• **WHAT TO DO**
Within the entries below, the lines from the one with "Viewport: 632px width, 384px height." through the one with "This screenshot has height=252, width=394." are to be set down exactly, both ends kept.

GIVEN DATA: Begin

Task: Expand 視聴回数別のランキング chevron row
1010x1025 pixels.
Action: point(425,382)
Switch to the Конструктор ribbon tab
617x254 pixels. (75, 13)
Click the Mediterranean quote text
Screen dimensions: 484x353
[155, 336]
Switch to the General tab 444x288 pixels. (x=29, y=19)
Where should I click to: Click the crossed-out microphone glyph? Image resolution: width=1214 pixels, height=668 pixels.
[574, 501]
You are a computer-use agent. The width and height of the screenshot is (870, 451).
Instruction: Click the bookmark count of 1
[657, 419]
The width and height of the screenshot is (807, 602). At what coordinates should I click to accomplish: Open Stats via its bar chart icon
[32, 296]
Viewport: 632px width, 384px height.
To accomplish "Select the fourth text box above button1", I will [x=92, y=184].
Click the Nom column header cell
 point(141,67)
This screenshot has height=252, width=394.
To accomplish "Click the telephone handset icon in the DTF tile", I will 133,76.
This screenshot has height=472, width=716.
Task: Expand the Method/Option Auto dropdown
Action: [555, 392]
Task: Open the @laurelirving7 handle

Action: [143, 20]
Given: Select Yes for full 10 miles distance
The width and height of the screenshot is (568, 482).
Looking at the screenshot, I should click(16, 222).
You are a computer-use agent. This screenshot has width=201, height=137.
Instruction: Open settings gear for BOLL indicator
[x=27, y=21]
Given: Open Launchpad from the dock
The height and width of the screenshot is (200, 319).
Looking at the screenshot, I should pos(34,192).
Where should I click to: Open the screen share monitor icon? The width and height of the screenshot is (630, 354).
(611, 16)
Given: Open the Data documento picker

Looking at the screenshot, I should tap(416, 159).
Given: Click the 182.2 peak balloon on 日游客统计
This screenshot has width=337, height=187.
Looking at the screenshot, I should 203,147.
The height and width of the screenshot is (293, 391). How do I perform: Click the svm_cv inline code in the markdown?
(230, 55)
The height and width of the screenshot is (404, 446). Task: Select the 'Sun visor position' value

GIVEN DATA: End

• **RESPONSE FOR THIS EXERCISE**
Viewport: 632px width, 384px height.
To accomplish "Select the fourth text box above button1", I will [x=92, y=184].
Click the Nom column header cell
 point(141,67)
This screenshot has height=252, width=394.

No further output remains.